Eine klammheimliche Freude hätten sie im ersten Moment verspürt, als am 11. September 2001 Flugzeuge die Türme des World Trade Centers zum Einsturz brachten und Teile des Pentagon zerstörten, geben viele Indonesier unumwunden zu. Erst als ihnen das ganze Ausmaß der Katastrophe bewusst wurde, das Tausende von Menschenleben gekostet hatte, wich die „klammheimliche Freude“ der Nachdenklichkeit und Bestürzung. Verschwörungstheorien, die die Täterschaft westlichen Geheimdiensten wie CIA und Mossad zuschrieben, machten es vielen leichter, den Gedanken an das Geschehene zu ertragen. Unmöglich, dass Muslime so etwas tun würden! Indonesien ist das Land mit der zahlenmäßig größten muslimischen Bevölkerung weltweit. Deren überwiegender Teil praktiziert einen toleranten und weltoffenen Islam, vielfach jedoch einhergehend mit dem unterbewussten Schuldgefühl, den Glauben nicht konsequent genug zu leben. Strenger Gläubigen zollt man Respekt, insbesondere wenn sie arabischer Abstammung sind. Eine Abgrenzung von extremistischen Gruppen, deren Lehren und Praktiken übersteigt den Mut und die Fähigkeit der meisten moderaten Muslime Indonesiens.
Wiederholt warnten die USA, Malaysia und Singapur vor der Existenz terroristischer Netzwerke in Indonesien. Indonesische Behörden nahmen sogar mutmaßliche Al-Qaida Mitglieder wie Omar al-Faruq fest, der an die USA ausgeliefert wurde, ohne dass die Öffentlichkeit davon erfuhr. „Es kann nicht sein, was nicht sein darf,“ lautete die Devise – in Indonesien gibt es keine Terroristen. Die Warnungen des Auslandes wurden als Versuch gewertet, mit der Behauptung Indonesien sei ein „Terroristennest“ die Nation zu demütigen und den Staat in die weltweite „Koalition gegen den Terror“ unter Führung der USA zu zwingen. Demonstrativ traf sich der Vizepräsident und Parteichef der muslimischen Partei PPP, Hamzah Haz, mit Muslim-Extremisten wie Jafar Umar Thalib, dem Chef der Laskar Jihad-Milizen, und Abu Bakar Ba'asyir, der des Kontaktes zur Al-Qaida bezichtigt wird. „Hier gibt es keine Terroristen. Ich garantiere das. Wenn es sie gibt, dann sperren sie nicht muslimische Geistliche ein, sondern mich,“ erklärte Hamzah Haz anlässlich des Treffens mit Ba'asyirs Gefolgschaft.

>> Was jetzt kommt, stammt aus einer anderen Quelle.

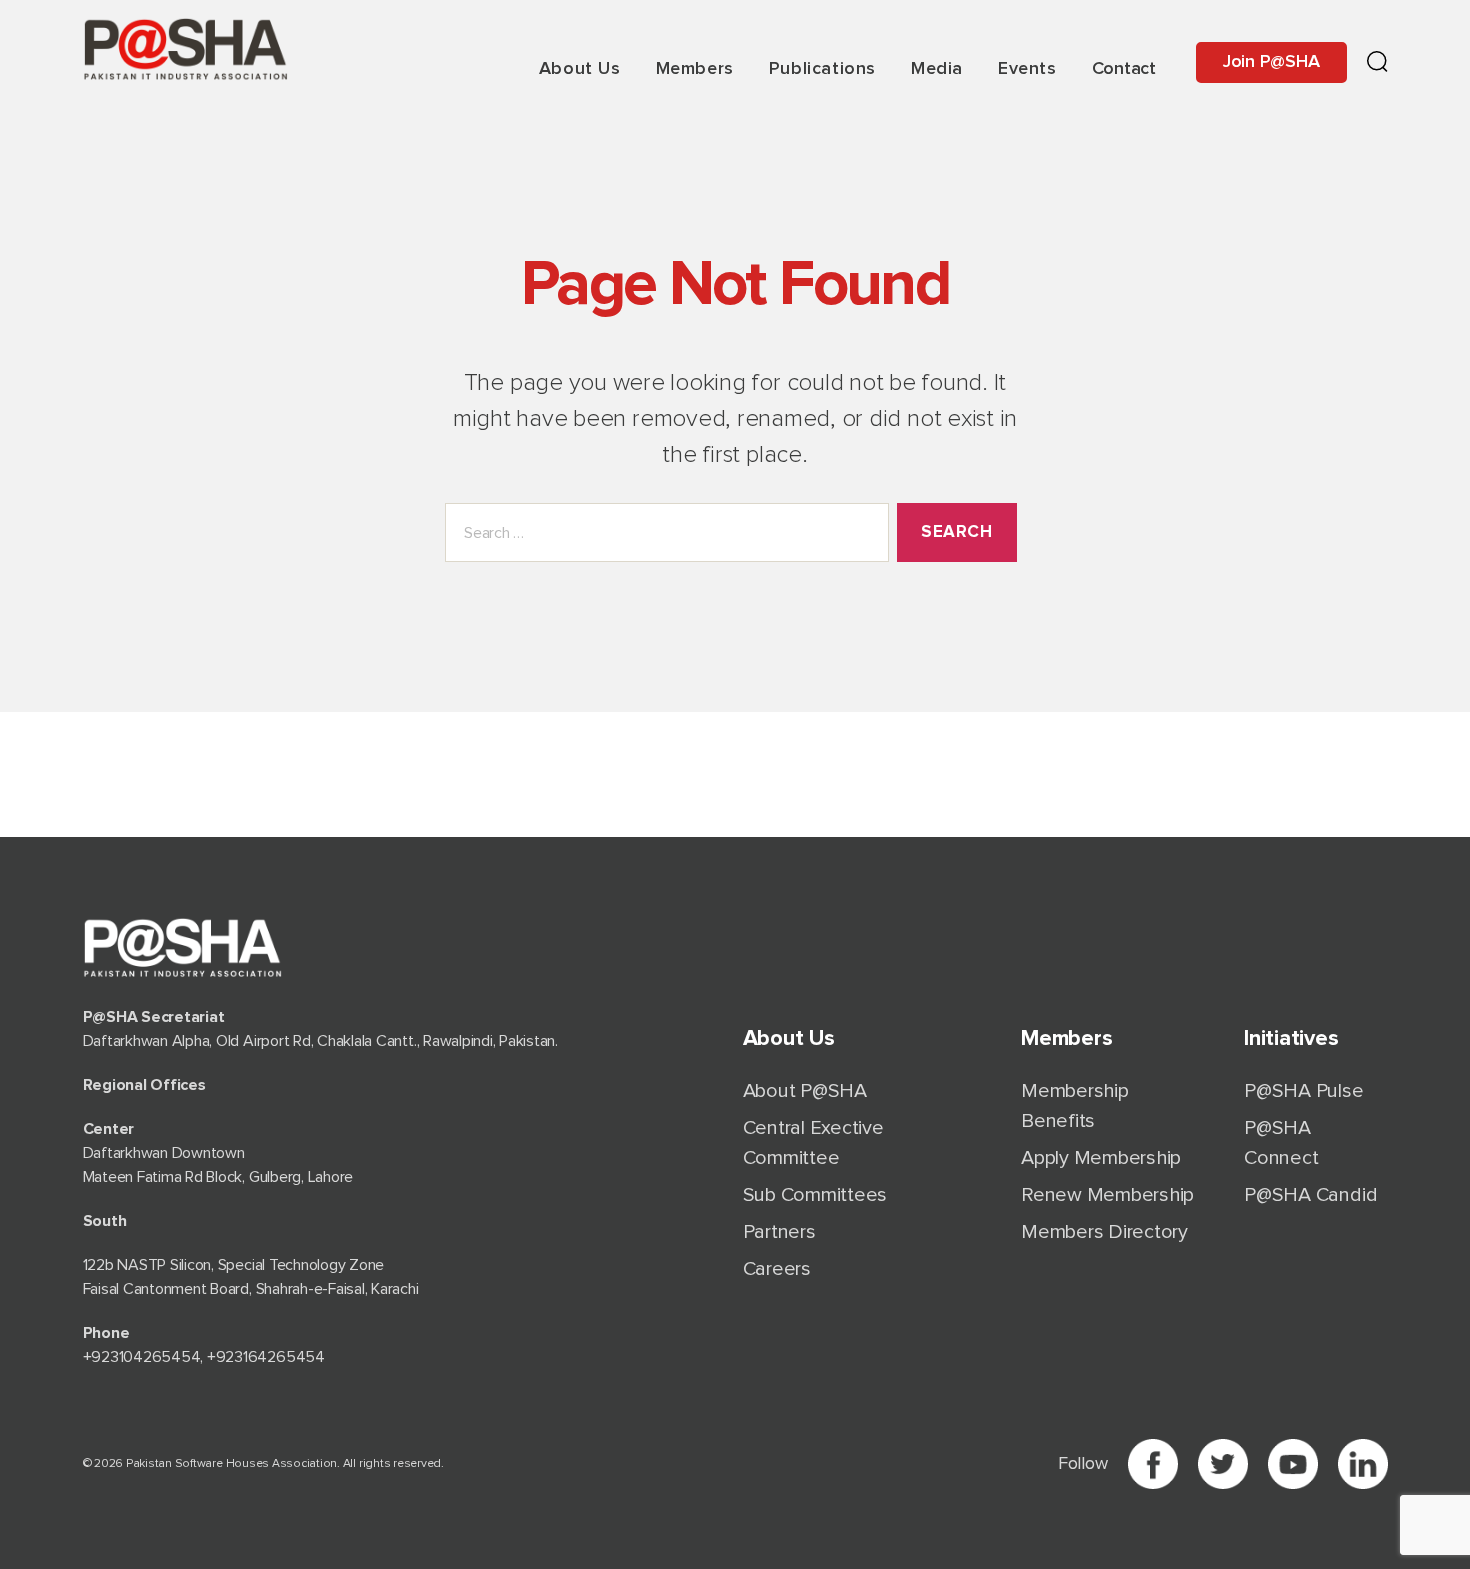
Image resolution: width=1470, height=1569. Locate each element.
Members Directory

Die Bomben auf Bali lösten bei niemandem eine klammheimliche Freude aus. Der schlimmste Terroranschlag in der Geschichte Indonesiens traf die von schweren politischen und wirtschaftlichen Problemen gezeichnete Republik völlig unerwartet ins Mark. Niemand hatte damit gerechnet, auch nicht die ewigen Warner aus dem Westen. Die Botschaften der USA und Großbritanniens warnten in der Vergangenheit mehrfach vor Aufenthalten in Yogyakarta und Solo, die als Hochburgen islamistisch gesinnter Gruppen gelten, sowie natürlich vor Reisen in die Krisenregionen Aceh, Molukken und Papua. Bali dagegen galt immer als sicher, obgleich der Sydney Morning Herald am 17.10.02 berichtete, es habe Geheimdienstwarnungen gegeben, in denen Bali als mögliches Ziel eines Anschlages genannt wurde. Dennoch stand in den Reisehinweisen der australischen Behörden in Fettschrift zu lesen, dass touristische Einrichtungen in Bali „normal arbeiteten“.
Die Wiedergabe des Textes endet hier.